We have 7 engineers. For Q1:

Two engineers a week are on support:

One engineer a week is on-call
One engineer a week is on bug rotation

These internal initiatives will make our system more stable and lay a foundation for upcoming projects: refactoring our scheduling system, moving software deployments from Elastic Beanstalk to ECS, and making user permissions a standalone service. We estimate this work to be about 40 engineer-weeks, or 3 dedicated engineers a week for the quarter.

This gives us capacity for about 2 engineers a week on features. We expect to roll out a partner integration with Sesame Co., add support for Outlook calendars, and provide customers with an internal dashboard showing their top performers and under-performers by market.

Don’t let the approach become the purpose

I’ve seen cases where a team addressing tech debt adopts an unnecessarily extreme technical position because they took their approach as a mantra, and let it became the goal. For example:

Let’s break the monolith into manageable chunks → everything should be a microservice.

The attention on “microservices” obscures the benefit we are seeking, which is to isolate code and data into isolated components so a developer can make changes quickly and without unintended consequences. Perhaps there are data that must be tightly coupled, so separating out a component as a larger service is appropriate. If a team bangs on the “micro” part of the “microservices” drum too loudly, that may lead to poor architecture decisions like having multiple codebases which update the same data set.

Another example:

We need to add unit tests → there must be 100% code coverage.

The statement that “parts of the code should have better tests” is very different from “every part of the code must have tests.” There may be old areas of the code which just aren’t worth testing; or highly stateful workflows where maintaining tests is more like updating a complicated simulator; or 3rd party integrations without test environments that make automation a challenge. While a leader may be tempted to frame a goal in the most ambitious terms (“everything must have tests!”) with the tacit understanding that people should apply discretion, that’s not a great idea because engineers do take things literally and it’s very easy for an initiative to spin out of control.

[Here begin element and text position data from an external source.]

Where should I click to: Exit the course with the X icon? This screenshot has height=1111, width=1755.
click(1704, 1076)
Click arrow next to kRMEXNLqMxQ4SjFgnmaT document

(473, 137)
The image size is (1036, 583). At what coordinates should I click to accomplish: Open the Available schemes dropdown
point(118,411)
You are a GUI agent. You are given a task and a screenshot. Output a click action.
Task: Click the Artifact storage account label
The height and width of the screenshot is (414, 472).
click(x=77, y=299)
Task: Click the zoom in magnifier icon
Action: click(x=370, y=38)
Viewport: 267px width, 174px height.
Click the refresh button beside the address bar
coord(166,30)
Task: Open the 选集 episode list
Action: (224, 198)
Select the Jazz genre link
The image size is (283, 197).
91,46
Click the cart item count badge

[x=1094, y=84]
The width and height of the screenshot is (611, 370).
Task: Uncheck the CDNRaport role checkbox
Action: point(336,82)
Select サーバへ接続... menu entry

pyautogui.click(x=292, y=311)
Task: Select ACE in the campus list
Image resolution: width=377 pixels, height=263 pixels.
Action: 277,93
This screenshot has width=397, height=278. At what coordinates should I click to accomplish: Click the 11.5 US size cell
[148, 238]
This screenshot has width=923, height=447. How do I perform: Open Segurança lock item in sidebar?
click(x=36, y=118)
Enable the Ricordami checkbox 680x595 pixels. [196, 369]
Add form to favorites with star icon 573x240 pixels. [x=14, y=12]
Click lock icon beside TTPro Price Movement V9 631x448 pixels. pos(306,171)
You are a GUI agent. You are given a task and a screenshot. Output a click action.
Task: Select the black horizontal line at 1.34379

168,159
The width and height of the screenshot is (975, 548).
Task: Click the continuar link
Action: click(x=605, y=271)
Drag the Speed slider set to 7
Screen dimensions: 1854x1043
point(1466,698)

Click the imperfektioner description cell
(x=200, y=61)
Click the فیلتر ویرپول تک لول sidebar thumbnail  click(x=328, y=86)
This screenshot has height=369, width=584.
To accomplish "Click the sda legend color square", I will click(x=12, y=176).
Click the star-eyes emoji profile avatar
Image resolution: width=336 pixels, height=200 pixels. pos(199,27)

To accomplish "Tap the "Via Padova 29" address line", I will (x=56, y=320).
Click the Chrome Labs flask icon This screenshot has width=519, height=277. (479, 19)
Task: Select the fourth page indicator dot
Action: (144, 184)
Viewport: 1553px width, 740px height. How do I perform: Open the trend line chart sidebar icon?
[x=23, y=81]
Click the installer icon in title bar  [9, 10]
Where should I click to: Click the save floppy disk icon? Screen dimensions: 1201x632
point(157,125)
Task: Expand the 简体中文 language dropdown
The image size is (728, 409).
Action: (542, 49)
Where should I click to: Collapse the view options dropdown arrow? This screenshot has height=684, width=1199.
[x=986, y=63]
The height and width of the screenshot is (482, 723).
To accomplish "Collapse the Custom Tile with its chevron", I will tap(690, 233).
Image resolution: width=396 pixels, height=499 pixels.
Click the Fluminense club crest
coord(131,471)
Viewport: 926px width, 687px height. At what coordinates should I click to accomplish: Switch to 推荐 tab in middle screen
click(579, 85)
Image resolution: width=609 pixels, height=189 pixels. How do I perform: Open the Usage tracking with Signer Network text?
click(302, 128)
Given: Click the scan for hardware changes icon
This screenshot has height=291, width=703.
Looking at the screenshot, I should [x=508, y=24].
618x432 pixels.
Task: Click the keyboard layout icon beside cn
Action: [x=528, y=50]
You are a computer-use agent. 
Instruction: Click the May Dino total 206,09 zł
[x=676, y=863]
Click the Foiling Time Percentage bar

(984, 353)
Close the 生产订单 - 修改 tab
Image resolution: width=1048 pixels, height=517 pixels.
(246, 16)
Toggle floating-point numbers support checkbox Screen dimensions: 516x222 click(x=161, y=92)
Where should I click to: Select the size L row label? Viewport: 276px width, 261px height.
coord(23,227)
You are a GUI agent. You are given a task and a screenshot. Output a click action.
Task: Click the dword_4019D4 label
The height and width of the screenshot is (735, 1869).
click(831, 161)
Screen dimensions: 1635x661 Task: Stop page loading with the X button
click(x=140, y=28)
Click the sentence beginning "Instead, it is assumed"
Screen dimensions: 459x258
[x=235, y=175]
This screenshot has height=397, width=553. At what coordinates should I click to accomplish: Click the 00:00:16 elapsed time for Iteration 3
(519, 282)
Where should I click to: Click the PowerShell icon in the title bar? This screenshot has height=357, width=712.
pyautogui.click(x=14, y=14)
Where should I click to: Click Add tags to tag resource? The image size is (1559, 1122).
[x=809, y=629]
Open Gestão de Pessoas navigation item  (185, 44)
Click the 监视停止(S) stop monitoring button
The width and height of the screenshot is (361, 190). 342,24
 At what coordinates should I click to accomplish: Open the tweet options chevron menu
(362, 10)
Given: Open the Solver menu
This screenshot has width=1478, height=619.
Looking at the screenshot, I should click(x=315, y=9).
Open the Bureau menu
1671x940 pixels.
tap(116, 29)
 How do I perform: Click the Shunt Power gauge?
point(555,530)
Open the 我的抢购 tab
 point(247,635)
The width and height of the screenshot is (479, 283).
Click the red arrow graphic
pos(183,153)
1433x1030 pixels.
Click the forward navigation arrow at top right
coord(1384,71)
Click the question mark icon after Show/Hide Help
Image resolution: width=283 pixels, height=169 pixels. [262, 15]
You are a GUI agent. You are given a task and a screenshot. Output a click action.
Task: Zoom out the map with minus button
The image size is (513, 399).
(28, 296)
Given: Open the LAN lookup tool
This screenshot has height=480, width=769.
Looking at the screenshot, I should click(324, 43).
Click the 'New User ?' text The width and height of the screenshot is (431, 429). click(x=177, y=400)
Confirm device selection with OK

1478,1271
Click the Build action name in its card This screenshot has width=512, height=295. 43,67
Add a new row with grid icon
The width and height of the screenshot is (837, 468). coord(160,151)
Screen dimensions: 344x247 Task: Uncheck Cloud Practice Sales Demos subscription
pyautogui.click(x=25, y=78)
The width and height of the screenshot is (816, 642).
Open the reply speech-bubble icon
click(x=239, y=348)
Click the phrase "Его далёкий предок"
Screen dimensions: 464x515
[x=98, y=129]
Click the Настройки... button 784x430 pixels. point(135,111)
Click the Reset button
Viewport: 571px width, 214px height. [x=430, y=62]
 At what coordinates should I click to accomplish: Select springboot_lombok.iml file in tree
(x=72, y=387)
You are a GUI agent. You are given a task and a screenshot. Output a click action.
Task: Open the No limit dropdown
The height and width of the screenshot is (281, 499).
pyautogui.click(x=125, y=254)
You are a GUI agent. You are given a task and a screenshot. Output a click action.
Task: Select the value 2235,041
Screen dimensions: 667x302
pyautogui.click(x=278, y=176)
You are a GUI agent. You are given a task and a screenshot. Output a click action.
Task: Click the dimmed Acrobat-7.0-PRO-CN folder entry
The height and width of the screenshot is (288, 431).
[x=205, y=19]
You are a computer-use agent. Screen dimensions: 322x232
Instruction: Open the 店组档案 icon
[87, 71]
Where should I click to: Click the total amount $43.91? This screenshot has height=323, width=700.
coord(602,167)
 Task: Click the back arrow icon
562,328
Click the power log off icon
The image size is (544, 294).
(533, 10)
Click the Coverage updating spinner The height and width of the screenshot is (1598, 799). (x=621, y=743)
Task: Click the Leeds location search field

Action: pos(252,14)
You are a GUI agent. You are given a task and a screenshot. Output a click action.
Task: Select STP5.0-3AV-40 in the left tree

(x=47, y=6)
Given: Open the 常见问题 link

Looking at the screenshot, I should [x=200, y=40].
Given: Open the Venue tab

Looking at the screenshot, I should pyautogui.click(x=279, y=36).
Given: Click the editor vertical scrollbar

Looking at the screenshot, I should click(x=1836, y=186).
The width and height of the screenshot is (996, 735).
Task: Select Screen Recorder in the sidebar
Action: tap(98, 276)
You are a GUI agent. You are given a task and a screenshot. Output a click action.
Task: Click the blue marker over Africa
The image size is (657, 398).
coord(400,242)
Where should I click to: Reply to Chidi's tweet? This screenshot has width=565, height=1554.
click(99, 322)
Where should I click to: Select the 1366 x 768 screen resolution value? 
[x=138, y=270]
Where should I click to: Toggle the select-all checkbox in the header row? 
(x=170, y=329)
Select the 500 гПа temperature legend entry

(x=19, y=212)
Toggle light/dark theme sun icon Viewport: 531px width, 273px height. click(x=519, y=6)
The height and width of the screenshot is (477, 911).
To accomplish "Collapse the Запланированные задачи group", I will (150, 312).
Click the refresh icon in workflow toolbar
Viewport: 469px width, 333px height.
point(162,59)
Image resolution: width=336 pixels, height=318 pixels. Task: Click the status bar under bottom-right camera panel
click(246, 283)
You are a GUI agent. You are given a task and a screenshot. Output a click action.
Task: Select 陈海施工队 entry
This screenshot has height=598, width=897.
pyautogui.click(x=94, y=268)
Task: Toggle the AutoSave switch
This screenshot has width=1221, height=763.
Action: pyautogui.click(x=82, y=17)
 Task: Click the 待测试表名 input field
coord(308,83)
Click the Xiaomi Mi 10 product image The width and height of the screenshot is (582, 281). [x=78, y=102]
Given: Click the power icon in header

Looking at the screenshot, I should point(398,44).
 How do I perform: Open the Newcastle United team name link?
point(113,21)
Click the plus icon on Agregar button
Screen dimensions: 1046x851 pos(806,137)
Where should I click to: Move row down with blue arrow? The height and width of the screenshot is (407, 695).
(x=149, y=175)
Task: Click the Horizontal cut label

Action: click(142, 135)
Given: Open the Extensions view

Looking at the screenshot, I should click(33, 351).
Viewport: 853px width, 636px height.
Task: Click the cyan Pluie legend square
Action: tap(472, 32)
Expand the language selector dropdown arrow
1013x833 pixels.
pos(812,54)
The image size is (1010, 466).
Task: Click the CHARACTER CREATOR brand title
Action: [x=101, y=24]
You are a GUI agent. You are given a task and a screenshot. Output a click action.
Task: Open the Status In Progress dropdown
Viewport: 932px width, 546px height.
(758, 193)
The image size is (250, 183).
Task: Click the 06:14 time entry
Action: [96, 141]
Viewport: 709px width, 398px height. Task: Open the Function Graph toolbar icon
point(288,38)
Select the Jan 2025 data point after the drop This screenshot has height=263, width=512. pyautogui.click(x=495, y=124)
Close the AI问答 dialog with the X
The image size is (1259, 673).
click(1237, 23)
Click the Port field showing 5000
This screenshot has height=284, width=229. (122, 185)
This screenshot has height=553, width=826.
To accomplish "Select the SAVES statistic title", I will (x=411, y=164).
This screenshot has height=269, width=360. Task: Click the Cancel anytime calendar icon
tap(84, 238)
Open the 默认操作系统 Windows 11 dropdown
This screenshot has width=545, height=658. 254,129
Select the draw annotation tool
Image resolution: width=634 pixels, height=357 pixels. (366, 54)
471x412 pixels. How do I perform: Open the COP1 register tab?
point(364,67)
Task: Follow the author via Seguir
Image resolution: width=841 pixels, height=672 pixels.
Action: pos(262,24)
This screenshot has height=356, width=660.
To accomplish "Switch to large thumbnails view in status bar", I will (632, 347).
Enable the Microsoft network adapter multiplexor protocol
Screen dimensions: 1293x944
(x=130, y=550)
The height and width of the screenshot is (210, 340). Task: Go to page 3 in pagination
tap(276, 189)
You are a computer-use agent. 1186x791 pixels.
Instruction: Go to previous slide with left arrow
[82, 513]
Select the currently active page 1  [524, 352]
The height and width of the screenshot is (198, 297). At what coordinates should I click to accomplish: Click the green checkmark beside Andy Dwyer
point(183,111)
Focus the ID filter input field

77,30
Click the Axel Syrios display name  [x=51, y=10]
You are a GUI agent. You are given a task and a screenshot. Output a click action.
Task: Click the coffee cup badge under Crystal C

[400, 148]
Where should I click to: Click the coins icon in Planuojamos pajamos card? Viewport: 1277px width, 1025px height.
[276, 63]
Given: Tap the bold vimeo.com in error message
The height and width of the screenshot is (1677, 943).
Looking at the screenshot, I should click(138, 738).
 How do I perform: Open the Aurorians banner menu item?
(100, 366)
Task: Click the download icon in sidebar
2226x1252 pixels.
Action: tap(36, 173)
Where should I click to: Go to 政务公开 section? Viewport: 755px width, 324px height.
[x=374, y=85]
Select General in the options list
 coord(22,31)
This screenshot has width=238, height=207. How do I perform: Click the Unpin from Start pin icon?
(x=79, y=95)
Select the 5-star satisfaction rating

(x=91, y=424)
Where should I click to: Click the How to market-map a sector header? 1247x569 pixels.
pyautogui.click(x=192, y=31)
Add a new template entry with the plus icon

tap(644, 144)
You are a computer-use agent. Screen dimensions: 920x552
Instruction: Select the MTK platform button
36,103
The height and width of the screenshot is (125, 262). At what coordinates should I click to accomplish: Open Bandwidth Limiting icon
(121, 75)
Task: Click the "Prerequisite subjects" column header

Keep tech debt projects on-track and focused on delivering value. It’s important that the organization sees regular progress and that projects are set up for success by having clearly defining objectives set ahead of time. And finally, make sure to recognize and reward engineers who work on code clean-up because it is just as important as feature work.

Other Resources

Accelerate is a must-read book for any technical leader. It’s especially useful for choosing which metrics to track and to justify investing in DevOps.
Martin Fowler has a great post about the types of tech debt, and whether design flaws or sloppy code count as debt. I acknowledge I’ve been a bit loose in my definition. And I didn’t even get into product debt, where the feature requirements have stacked to the point of staggering complexity.
Steve Rabin has a very thoughtful post explaining what tech debt is and how to address it.